Lewis Hamilton believes Bahrain's 'race of century' has 'done F1 the world of good'
Hamilton could clinch a hat-trick of victories this weekend in Shanghai
By Pete Gill & James Galloway in Shanghai. Last Updated: 18/04/14 2:39am
Lewis Hamilton believes the 'ecstatic' reaction to the epic drama of the Bahrain GP has 'done the world of good' for Formula 1 after the sport's attempts to tear itself apart over the rights and wrongs of its revolutionary new turbo era.
Hamilton's thrilling battle for victory in the desert two weeks ago with team-mate Nico Rosberg has been billed as 'the race of the century' with their race-long duel just the tonic to a backdrop of sour politicking and foot-shooting 'Ratnering'.
Even if the W05 is in a different class to the rest of the field, few will bemoan the extent of Mercedes' domination if the Rosberg v Hamilton dogfight continues to be as enthralling as it was in Bahrain when the team-mates, now turned title rivals, repeatedly pitched their cars into wheel-to-wheel battle around the Sakhir circuit in a no-holds-barred fight for victory.
Hamilton, chasing a hat-trick of victories this weekend in the Chinese GP, watched a re-run of his triumph at the weekend on a family visit to England, and is still basking in the afterglow of a win that has grabbed the attention - and acclaim - of the public ever since.
"Every person who I've met afterwards, be it at the airport or the supermarket, has been ecstatic and excited about the race," Hamilton told Sky Sports News.
"Even at the airport when I came here, a guy came over and he was still buzzing from the last race saying it was 'the best race I've ever seen', so that's cool.
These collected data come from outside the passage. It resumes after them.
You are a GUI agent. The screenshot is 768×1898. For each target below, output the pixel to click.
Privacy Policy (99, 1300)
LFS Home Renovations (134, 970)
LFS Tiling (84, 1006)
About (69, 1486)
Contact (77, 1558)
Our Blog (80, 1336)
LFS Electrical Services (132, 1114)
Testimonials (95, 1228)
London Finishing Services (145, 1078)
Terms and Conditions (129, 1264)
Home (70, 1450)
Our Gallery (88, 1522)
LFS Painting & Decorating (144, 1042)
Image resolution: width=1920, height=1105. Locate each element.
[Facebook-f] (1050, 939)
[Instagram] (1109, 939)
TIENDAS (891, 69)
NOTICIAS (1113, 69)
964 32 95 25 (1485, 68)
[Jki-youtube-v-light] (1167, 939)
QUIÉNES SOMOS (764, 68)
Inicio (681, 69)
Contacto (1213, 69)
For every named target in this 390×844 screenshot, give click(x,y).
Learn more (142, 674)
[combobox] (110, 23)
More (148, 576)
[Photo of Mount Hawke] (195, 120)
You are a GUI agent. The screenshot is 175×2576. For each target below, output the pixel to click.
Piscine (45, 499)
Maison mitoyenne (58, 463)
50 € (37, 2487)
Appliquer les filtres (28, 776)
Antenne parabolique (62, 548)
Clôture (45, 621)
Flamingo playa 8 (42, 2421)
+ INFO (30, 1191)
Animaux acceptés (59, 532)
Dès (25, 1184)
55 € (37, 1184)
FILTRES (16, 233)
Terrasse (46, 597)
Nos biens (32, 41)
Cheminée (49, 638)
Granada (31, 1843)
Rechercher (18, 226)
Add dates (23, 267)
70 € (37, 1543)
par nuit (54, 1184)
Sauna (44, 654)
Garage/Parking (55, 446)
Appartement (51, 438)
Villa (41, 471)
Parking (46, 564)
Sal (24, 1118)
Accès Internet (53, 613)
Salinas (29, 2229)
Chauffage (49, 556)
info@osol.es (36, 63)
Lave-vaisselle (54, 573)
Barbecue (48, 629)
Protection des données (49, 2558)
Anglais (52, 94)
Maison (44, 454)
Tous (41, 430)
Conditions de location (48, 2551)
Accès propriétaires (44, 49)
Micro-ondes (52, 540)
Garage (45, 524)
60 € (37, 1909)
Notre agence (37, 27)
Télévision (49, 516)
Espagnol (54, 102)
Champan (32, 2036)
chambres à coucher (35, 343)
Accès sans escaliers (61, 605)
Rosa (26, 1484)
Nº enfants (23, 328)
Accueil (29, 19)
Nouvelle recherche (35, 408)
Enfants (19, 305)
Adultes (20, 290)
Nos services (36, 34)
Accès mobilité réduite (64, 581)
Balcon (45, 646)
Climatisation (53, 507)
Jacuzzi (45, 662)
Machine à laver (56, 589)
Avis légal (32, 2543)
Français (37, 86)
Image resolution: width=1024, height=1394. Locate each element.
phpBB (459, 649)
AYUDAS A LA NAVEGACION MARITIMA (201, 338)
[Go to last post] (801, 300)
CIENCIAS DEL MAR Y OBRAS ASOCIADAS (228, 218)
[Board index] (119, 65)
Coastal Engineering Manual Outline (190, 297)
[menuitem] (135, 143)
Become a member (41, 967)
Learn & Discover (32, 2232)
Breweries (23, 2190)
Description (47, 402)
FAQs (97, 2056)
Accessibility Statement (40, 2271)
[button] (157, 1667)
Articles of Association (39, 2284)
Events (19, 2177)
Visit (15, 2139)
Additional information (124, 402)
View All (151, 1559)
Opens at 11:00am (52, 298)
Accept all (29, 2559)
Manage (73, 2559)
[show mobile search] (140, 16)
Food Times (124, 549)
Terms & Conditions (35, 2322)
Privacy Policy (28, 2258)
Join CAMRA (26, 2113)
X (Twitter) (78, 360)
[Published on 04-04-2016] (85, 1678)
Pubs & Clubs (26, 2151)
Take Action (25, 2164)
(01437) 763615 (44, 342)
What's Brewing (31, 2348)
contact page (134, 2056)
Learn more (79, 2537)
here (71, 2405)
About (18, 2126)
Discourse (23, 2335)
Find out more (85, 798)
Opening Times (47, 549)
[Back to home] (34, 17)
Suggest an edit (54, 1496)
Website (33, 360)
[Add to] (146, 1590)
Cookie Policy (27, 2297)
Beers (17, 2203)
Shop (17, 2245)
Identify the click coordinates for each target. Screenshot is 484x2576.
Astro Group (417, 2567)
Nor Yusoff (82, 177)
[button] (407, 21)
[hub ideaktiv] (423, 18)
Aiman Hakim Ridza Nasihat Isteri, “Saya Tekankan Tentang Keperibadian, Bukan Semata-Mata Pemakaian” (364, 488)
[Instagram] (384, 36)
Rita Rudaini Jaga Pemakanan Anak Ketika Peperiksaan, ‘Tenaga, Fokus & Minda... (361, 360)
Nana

I'm sure it's won over some more fans who weren't previously interested so I think it has done the world of good for the sport."
Runaway championship leaders Mercedes have already proved their mettle in a range of contrasting conditions this season, from the Australian autumn to the searing heat of Bahrain, but while the power-hungry Shanghai International Circuit is expected to play to the strengths of the W05, the dark cloud on the horizon this weekend, threatening to blot their otherwise impeccable landscape since the dawn of F1's new era, is the threat of rain for both qualifying and the race.
"When you have a win it's great, but it then resets for the next race. It's a strange feeling: I am coming here more energised than ever to win this race. It's a massively challenging circuit and we don't know what is going on with the weather and hopefully we'll be competitive," added Hamilton.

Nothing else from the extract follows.